**Source data:**
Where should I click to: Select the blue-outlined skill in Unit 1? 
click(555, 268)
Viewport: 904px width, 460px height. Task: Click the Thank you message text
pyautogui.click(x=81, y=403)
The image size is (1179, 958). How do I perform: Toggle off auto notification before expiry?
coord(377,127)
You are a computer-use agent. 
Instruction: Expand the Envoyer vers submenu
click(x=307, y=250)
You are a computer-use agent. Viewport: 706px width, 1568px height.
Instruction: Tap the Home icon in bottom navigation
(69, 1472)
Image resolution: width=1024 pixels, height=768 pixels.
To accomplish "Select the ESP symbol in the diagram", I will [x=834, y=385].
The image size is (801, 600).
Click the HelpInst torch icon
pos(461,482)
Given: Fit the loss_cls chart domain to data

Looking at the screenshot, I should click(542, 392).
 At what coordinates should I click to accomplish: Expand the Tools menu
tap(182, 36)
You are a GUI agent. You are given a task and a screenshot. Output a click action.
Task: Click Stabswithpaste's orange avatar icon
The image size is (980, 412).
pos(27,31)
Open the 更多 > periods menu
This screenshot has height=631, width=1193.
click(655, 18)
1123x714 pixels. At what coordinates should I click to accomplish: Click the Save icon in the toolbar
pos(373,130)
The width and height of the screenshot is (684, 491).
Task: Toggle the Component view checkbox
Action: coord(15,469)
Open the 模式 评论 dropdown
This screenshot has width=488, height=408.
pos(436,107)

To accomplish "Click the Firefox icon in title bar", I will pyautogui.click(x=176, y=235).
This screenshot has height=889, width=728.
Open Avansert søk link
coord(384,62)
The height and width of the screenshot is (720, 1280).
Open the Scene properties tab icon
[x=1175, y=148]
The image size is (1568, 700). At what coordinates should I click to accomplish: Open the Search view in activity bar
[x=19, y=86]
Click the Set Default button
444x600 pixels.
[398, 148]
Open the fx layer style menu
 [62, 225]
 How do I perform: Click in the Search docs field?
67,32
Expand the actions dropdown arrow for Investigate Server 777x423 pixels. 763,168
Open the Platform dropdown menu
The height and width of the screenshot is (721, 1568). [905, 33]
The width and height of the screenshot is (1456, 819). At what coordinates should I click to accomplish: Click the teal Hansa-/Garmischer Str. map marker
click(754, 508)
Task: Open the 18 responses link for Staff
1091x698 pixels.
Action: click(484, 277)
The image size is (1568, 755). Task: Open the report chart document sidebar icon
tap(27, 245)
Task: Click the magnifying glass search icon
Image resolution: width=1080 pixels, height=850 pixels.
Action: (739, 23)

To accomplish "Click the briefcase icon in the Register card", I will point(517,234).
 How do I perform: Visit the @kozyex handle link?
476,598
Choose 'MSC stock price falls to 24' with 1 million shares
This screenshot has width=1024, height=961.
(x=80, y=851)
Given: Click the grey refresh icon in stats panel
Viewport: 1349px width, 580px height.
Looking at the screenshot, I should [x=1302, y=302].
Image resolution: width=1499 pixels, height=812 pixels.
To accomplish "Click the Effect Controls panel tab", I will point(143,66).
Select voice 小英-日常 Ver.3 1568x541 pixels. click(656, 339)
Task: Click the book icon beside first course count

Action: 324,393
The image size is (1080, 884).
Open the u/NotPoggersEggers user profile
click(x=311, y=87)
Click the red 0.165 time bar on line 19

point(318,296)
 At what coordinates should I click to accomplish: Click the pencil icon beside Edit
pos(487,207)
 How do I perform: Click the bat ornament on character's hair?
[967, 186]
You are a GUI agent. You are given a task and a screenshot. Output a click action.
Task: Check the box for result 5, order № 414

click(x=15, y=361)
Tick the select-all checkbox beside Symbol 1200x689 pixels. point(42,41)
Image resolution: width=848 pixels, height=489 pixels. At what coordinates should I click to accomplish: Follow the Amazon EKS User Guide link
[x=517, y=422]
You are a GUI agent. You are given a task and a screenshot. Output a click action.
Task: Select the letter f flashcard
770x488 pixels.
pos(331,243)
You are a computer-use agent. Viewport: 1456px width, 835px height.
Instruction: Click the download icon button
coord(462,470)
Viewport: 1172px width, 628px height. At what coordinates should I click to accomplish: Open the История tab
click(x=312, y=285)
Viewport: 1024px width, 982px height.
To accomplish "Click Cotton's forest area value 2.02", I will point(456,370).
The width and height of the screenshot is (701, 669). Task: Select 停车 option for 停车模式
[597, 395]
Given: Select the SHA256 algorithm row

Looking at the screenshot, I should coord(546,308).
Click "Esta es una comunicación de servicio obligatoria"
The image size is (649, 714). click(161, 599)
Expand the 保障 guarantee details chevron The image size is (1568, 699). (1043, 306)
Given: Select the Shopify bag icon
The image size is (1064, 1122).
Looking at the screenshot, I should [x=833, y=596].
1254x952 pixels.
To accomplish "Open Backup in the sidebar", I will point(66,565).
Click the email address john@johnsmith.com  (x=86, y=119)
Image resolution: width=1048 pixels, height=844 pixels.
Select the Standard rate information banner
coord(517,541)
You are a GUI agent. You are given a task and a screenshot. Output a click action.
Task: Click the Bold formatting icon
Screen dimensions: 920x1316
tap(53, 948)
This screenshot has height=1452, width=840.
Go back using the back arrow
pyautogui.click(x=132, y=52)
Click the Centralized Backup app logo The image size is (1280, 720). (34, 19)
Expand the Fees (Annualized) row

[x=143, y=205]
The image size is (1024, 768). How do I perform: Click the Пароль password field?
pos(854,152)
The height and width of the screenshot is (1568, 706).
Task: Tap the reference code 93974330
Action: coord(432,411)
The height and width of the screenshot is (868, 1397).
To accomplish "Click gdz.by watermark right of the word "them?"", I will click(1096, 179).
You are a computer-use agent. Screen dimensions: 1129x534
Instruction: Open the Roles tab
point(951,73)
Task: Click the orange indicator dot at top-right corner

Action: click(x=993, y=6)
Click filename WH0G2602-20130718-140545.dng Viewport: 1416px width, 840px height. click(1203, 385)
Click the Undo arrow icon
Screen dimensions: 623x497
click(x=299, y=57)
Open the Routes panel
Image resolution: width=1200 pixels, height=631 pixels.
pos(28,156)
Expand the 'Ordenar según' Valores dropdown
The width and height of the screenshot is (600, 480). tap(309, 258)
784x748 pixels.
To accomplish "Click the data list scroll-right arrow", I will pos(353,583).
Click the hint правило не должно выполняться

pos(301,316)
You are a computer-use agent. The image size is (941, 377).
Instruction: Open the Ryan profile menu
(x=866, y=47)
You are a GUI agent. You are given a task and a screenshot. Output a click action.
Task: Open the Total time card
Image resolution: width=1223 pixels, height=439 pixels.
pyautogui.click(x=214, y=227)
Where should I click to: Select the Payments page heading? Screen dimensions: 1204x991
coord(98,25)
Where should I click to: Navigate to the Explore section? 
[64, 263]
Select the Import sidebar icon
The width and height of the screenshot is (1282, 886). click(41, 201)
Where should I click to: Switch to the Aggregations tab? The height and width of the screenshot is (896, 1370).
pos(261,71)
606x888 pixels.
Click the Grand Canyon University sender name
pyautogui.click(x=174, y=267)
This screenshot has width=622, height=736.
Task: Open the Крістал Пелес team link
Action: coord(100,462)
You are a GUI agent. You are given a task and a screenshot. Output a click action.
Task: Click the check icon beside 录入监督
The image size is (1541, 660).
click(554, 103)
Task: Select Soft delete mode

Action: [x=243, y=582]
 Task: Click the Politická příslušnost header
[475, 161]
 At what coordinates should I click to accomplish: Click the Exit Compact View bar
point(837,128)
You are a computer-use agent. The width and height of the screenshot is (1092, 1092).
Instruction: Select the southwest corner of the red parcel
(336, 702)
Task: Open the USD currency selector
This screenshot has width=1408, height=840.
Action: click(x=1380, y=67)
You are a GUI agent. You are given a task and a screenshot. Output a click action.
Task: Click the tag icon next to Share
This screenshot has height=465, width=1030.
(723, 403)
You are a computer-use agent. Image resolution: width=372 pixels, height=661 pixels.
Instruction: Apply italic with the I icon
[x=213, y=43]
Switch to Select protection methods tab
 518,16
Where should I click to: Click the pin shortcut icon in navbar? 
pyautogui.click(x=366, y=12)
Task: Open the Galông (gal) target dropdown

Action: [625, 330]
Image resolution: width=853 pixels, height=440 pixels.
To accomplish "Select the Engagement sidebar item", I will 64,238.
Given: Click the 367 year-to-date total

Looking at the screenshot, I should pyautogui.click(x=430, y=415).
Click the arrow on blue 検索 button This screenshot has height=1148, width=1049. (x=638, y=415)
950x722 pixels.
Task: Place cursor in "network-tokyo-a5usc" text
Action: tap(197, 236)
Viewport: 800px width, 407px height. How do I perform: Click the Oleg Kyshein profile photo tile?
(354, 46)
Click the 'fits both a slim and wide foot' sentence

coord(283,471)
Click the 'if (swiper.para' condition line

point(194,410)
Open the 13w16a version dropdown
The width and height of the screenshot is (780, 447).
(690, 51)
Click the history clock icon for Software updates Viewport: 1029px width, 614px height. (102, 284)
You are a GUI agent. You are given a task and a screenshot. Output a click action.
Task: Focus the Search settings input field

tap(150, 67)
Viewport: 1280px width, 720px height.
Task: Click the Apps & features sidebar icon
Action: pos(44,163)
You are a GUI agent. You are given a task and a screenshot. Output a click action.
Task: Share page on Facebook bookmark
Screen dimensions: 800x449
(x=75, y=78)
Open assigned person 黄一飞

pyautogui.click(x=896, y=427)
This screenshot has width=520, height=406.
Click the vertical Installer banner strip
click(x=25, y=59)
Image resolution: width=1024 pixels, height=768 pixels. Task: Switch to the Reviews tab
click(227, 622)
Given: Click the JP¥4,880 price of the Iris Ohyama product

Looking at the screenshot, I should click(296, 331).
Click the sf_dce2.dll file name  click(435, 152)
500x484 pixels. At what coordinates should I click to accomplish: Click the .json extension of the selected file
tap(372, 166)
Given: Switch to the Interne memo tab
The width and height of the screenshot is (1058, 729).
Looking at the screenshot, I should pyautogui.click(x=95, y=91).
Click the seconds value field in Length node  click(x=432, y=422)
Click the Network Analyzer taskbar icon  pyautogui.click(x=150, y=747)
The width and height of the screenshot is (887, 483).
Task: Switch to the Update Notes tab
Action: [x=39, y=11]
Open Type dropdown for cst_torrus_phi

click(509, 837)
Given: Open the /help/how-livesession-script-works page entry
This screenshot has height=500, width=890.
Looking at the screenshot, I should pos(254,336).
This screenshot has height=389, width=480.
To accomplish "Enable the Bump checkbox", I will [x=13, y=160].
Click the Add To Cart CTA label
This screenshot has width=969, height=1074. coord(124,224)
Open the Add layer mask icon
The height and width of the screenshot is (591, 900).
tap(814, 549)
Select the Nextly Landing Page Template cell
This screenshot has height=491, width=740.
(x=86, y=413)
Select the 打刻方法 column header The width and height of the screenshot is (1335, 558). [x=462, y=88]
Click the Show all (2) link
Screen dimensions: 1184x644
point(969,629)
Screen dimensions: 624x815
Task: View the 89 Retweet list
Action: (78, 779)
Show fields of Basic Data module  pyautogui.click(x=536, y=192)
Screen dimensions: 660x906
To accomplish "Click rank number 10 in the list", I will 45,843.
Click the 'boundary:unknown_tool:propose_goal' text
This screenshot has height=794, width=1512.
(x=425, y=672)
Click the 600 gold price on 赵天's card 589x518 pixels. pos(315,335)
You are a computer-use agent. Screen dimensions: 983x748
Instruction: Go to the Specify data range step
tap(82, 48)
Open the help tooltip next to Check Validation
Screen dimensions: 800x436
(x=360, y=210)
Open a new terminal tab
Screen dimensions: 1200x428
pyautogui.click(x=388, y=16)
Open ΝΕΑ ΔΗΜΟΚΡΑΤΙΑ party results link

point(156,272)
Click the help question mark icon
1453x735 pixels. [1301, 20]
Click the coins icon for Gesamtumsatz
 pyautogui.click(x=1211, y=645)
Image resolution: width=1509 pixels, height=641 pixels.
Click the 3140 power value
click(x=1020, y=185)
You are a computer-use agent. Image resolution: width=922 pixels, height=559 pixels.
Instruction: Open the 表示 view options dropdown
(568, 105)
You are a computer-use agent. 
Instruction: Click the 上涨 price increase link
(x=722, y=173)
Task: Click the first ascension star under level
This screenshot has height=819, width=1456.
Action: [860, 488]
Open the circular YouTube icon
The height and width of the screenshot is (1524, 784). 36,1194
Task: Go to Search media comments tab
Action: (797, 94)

**Directions for this task:** Scan the records above for the string "Backup", then select every line that holds it.

**Result for this exercise:**
To accomplish "Open Backup in the sidebar", I will point(66,565).
Click the Centralized Backup app logo The image size is (1280, 720). (34, 19)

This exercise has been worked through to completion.